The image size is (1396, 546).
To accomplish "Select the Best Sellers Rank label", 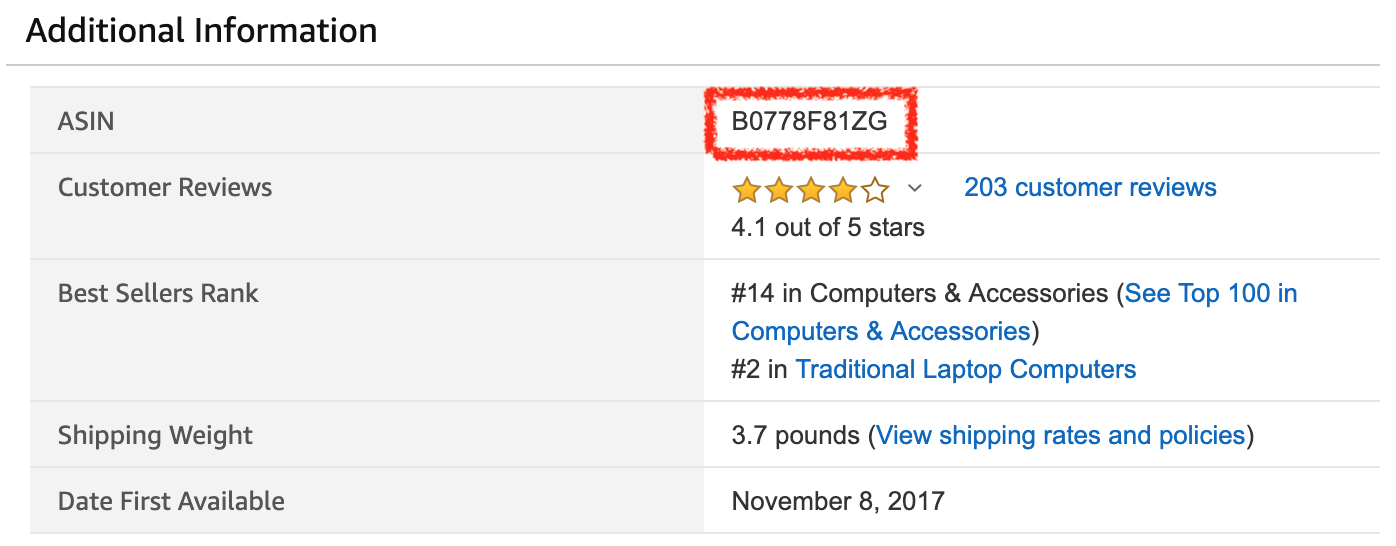I will click(x=158, y=293).
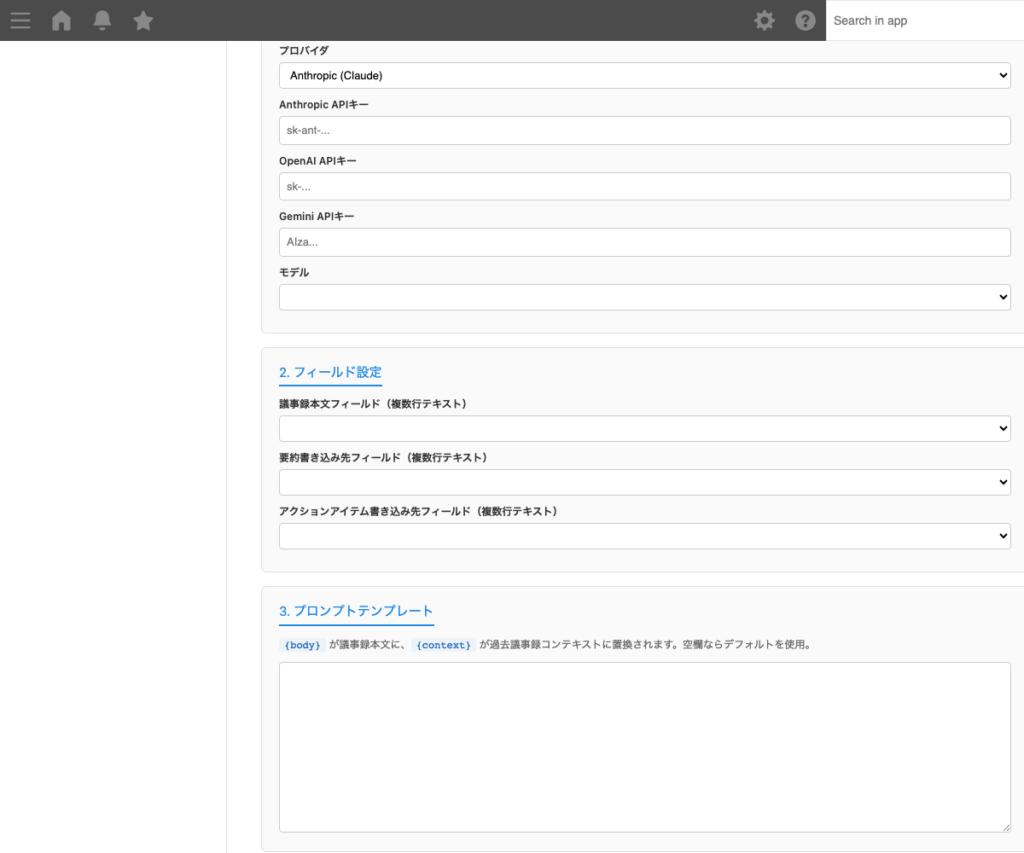Screen dimensions: 1024x853
Task: Click inside the prompt template textarea
Action: pos(643,745)
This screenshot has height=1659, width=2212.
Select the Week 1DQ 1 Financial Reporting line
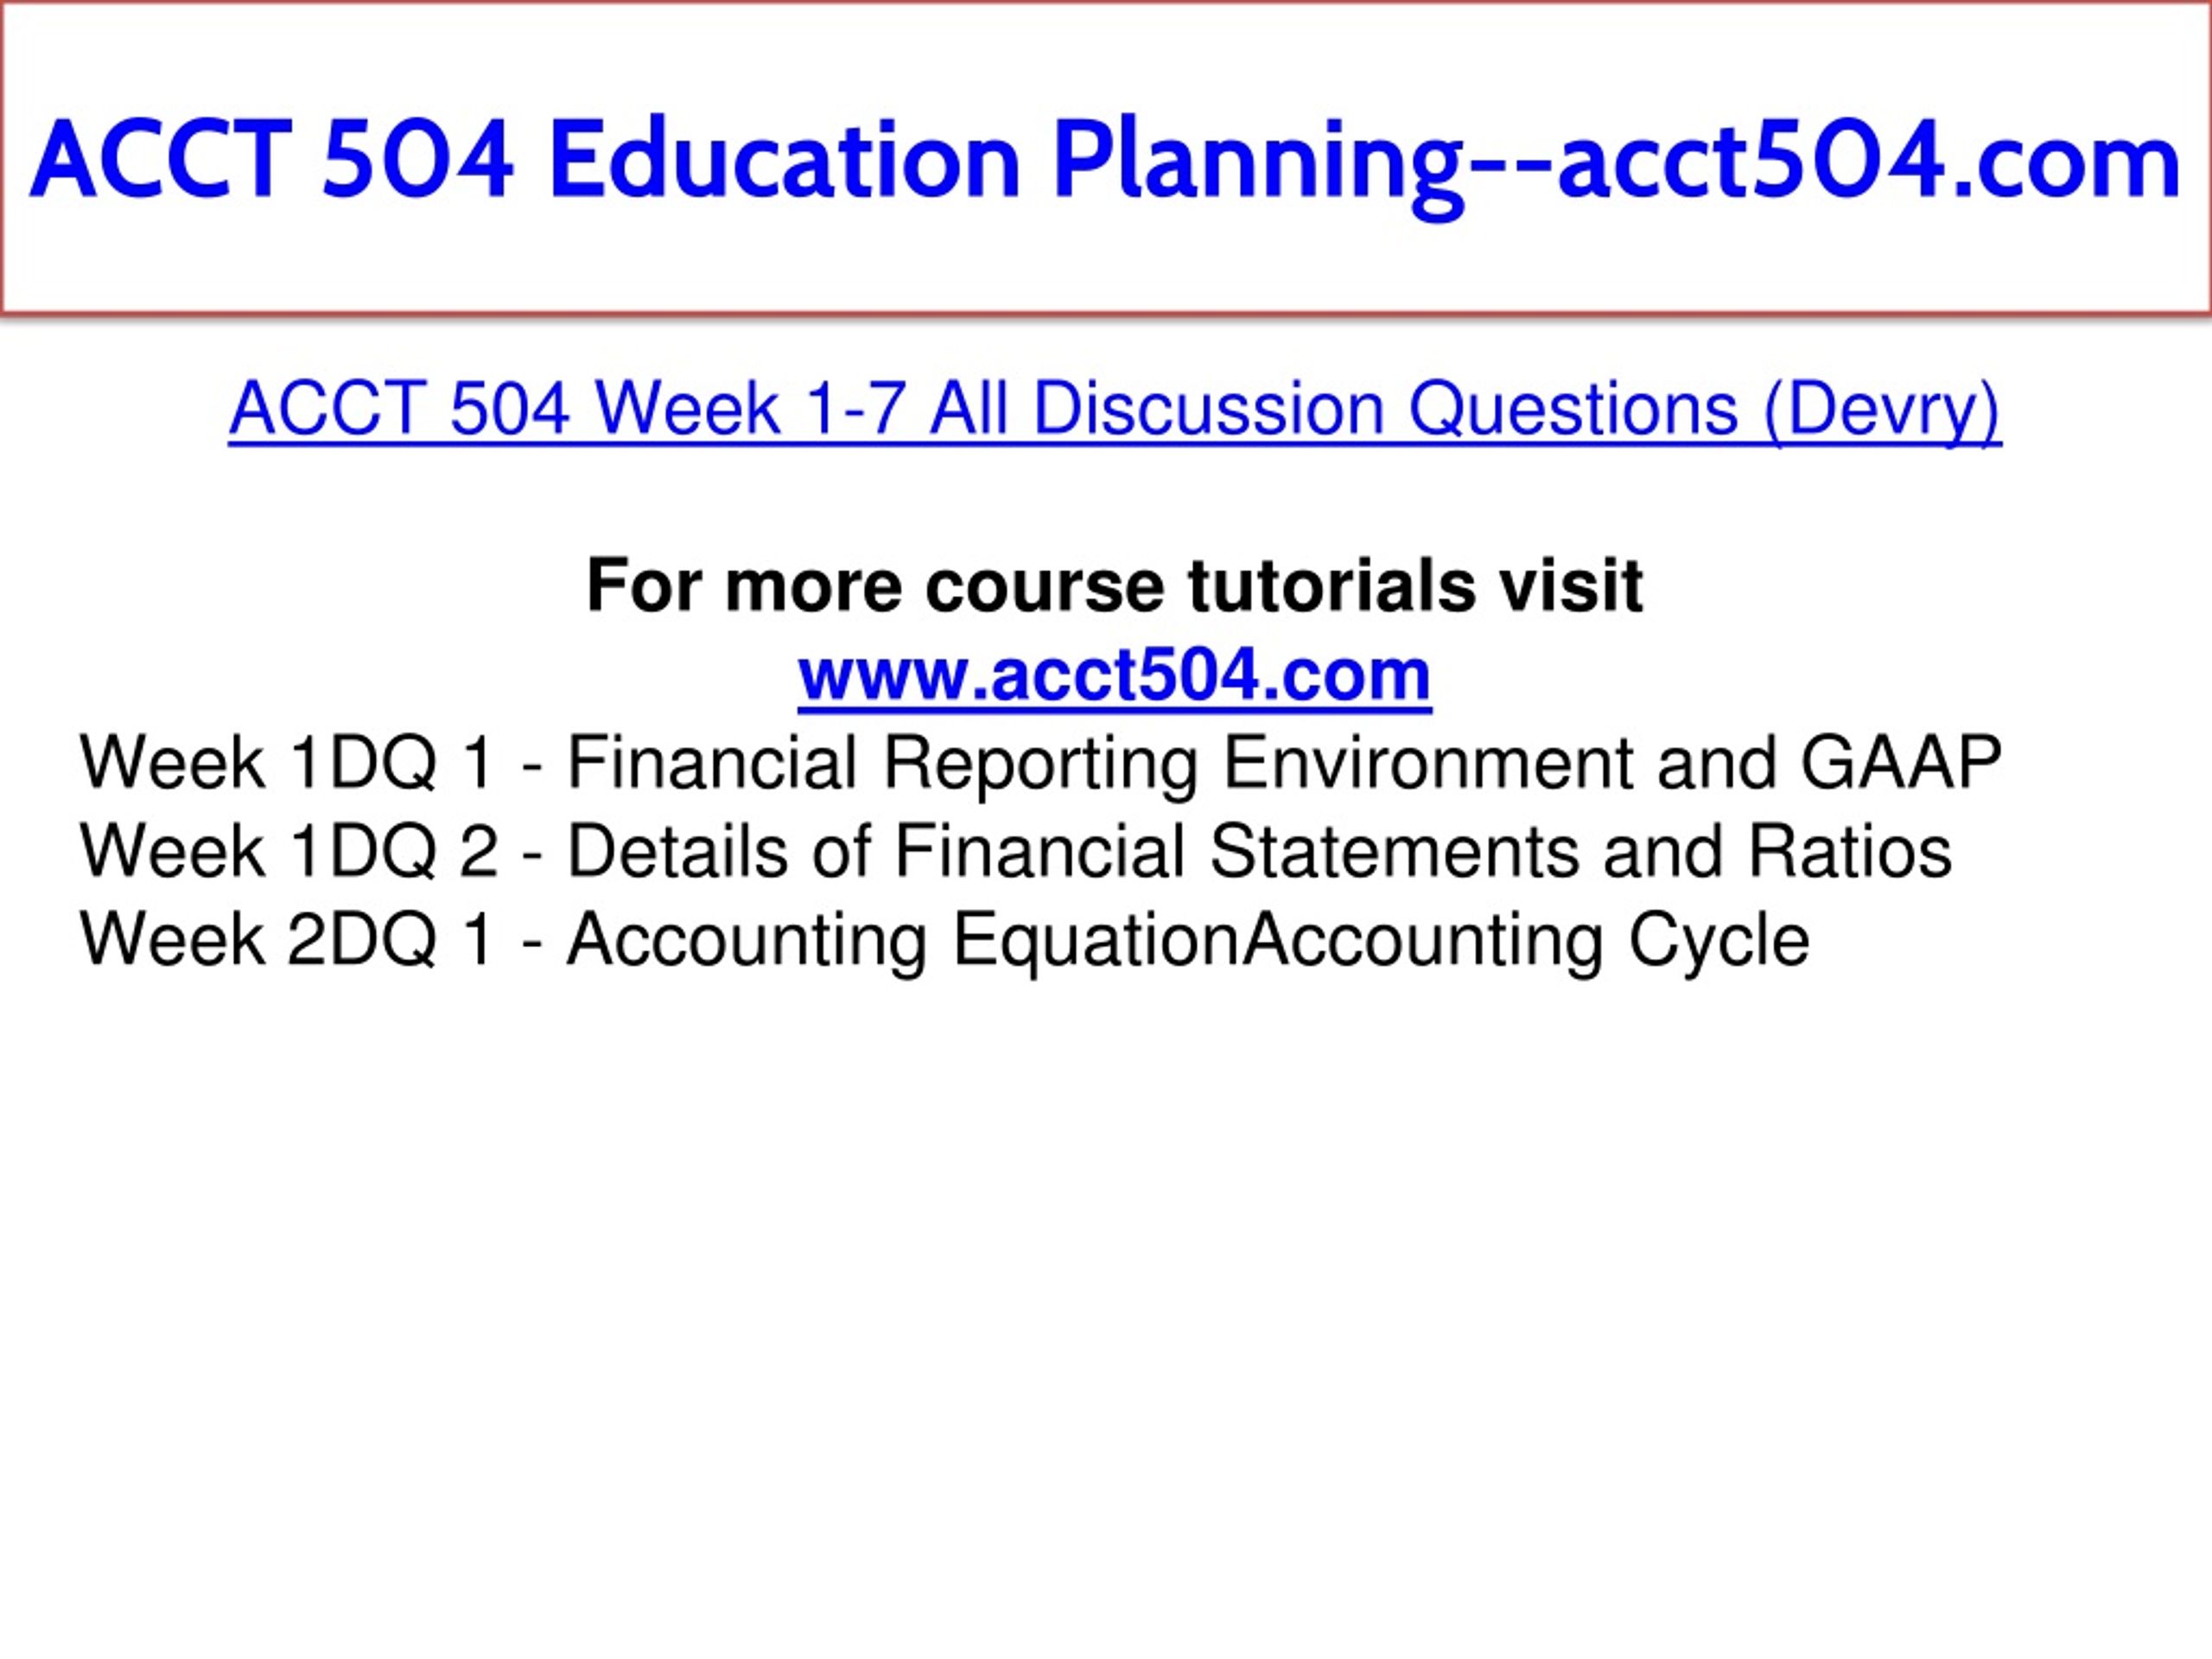point(1040,764)
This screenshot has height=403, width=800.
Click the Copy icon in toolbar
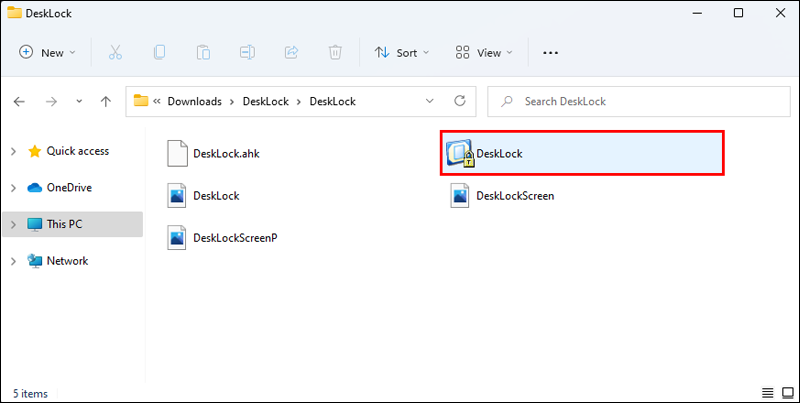click(160, 52)
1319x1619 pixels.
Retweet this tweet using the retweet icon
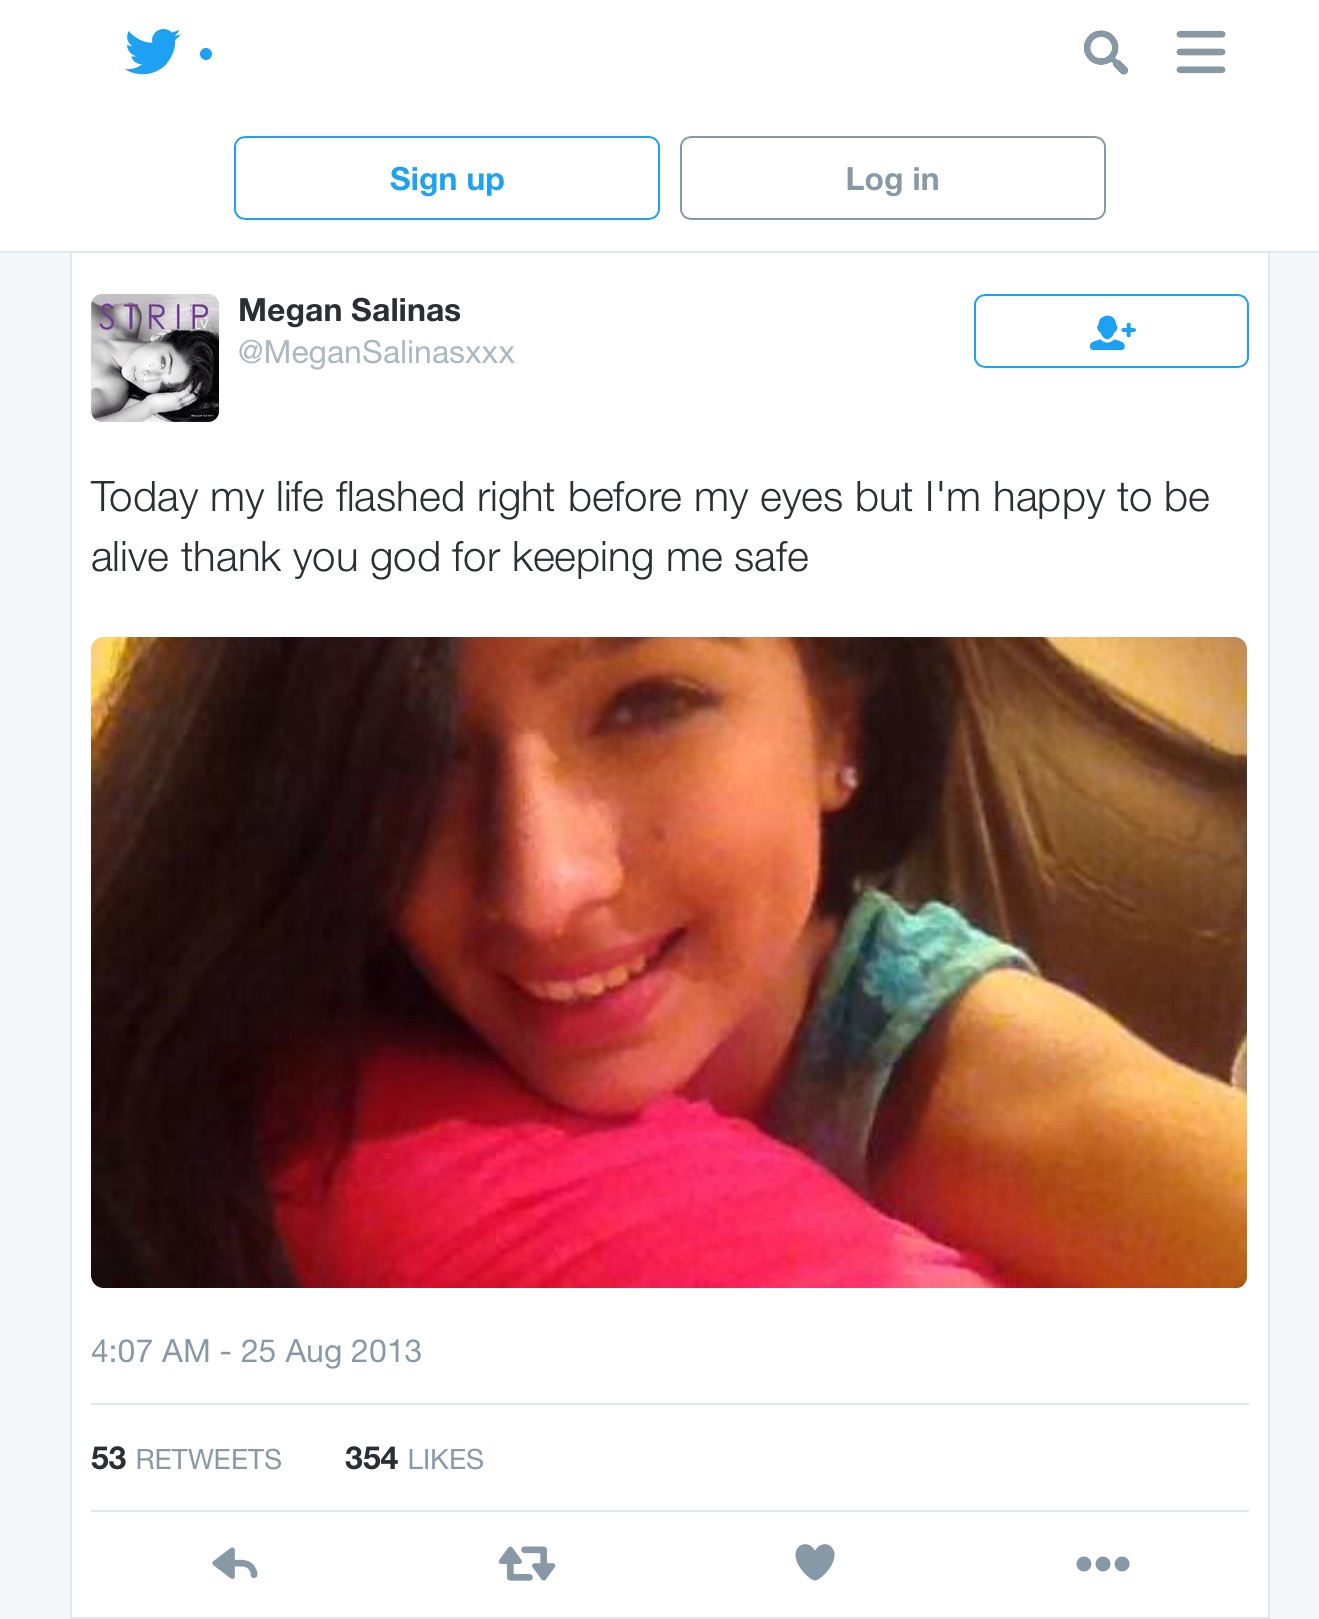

• • • •

Work task. Which lines of the data hold the string "width"? Return each of them.

Written response.
This screenshot has height=1659, width=2212.
This screenshot has height=403, width=800.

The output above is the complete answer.